• TO DO
With the line containing "At what coordinates should I click to accomplish: Select" as the start and the line containing "Submit the form" as the end, transcribe that span of the entries below exactly, including both.
[Opening SUPPLIED MATERIAL section]
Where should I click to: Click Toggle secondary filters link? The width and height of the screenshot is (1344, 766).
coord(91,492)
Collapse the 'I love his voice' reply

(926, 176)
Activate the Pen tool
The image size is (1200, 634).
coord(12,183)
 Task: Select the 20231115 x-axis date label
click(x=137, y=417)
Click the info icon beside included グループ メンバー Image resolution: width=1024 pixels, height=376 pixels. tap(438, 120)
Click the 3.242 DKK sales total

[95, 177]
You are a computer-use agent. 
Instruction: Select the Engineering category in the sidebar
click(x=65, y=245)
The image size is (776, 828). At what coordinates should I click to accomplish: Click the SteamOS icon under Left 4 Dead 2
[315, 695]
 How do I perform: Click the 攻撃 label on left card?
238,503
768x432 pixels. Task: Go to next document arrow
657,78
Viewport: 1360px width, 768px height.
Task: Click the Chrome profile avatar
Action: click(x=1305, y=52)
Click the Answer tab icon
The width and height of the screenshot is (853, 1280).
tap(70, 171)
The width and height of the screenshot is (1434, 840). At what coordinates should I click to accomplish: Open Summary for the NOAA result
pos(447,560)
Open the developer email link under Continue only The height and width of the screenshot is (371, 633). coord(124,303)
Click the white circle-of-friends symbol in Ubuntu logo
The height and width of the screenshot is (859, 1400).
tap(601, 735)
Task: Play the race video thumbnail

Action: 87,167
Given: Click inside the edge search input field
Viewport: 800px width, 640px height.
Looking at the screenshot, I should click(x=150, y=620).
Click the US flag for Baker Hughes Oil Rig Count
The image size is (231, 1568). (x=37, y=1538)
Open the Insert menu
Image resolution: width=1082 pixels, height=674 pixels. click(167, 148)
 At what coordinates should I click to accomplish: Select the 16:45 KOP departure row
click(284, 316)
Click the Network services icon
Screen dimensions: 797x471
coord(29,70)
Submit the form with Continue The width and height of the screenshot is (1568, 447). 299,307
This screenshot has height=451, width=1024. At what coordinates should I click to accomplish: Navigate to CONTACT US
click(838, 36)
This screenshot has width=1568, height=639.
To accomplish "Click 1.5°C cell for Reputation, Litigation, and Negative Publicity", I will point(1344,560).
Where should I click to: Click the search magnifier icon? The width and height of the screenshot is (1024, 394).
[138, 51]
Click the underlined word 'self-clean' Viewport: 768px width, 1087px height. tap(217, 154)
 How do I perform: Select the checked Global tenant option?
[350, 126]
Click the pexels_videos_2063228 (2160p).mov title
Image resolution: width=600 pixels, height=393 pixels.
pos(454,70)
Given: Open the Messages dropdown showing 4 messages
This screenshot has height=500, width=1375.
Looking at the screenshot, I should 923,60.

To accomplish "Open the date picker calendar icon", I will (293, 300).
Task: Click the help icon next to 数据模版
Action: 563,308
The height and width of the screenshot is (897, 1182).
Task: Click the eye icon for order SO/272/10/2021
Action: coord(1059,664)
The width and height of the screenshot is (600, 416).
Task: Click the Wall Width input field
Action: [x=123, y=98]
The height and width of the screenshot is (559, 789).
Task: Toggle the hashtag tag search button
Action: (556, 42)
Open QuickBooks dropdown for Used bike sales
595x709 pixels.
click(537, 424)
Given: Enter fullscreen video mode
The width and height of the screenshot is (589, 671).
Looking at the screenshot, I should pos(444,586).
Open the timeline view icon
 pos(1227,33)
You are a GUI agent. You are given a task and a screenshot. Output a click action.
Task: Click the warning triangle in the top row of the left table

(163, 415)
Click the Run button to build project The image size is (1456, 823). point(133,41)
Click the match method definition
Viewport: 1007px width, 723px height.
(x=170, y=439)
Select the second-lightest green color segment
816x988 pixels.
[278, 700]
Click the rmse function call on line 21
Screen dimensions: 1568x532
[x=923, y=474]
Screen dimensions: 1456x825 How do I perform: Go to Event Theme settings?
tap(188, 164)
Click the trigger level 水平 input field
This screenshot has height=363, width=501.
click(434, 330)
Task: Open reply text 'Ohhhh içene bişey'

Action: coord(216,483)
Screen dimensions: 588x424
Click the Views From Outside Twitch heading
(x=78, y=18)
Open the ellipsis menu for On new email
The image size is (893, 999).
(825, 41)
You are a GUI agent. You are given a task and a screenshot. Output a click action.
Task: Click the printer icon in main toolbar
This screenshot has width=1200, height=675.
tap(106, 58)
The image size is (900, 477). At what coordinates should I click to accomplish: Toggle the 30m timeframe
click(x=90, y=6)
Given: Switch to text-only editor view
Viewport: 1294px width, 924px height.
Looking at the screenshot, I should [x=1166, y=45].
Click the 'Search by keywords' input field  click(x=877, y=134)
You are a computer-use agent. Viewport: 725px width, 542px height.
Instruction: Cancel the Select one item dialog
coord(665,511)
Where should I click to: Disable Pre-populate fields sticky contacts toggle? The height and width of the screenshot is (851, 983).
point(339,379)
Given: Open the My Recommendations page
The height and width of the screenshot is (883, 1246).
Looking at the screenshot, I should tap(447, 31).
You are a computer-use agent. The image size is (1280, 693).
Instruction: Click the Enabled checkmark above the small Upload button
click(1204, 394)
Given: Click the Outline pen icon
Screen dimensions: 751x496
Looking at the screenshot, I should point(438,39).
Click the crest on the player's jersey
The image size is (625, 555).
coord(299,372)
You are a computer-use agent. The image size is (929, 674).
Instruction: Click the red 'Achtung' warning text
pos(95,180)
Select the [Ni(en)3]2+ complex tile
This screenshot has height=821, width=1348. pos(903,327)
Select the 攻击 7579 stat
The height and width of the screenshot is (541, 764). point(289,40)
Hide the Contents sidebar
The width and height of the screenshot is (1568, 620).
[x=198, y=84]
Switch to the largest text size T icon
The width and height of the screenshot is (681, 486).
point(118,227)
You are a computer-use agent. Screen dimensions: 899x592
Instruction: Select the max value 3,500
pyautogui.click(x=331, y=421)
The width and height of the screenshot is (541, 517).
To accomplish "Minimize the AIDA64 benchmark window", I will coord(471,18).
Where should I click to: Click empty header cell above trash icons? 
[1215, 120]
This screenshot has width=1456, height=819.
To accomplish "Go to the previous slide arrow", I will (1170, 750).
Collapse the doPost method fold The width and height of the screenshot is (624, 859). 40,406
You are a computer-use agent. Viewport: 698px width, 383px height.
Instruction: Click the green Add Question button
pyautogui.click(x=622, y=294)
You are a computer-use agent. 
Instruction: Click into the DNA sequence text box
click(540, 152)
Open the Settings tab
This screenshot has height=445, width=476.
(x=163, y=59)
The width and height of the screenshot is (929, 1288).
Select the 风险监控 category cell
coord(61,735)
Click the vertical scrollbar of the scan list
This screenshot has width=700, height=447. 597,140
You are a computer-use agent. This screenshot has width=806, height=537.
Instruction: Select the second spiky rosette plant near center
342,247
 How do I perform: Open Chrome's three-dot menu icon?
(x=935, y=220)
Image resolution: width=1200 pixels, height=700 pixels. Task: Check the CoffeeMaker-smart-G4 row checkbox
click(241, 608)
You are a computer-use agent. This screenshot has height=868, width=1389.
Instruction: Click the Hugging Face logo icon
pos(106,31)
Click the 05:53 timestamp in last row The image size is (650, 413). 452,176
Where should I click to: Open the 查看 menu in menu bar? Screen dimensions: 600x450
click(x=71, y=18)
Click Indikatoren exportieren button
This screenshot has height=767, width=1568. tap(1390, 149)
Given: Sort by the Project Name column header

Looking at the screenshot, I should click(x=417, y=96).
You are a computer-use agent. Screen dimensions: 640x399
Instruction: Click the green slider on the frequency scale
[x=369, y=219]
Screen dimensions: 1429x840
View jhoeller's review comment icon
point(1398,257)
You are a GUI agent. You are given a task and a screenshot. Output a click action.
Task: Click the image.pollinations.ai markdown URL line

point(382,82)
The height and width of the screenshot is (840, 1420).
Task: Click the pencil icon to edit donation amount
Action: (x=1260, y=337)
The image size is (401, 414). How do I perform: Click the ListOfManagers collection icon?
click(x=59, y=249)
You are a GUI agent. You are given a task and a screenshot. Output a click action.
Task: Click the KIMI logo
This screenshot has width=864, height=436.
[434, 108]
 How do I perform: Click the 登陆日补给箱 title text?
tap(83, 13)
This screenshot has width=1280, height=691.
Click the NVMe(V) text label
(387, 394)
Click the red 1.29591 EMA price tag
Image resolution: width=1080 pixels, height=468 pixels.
[Closing SUPPLIED MATERIAL section]
• TASK SOLUTION
 At what coordinates should I click to accomplish: Select the 16:45 KOP departure row
click(284, 316)
Click the Network services icon
Screen dimensions: 797x471
coord(29,70)
Submit the form with Continue The width and height of the screenshot is (1568, 447). 299,307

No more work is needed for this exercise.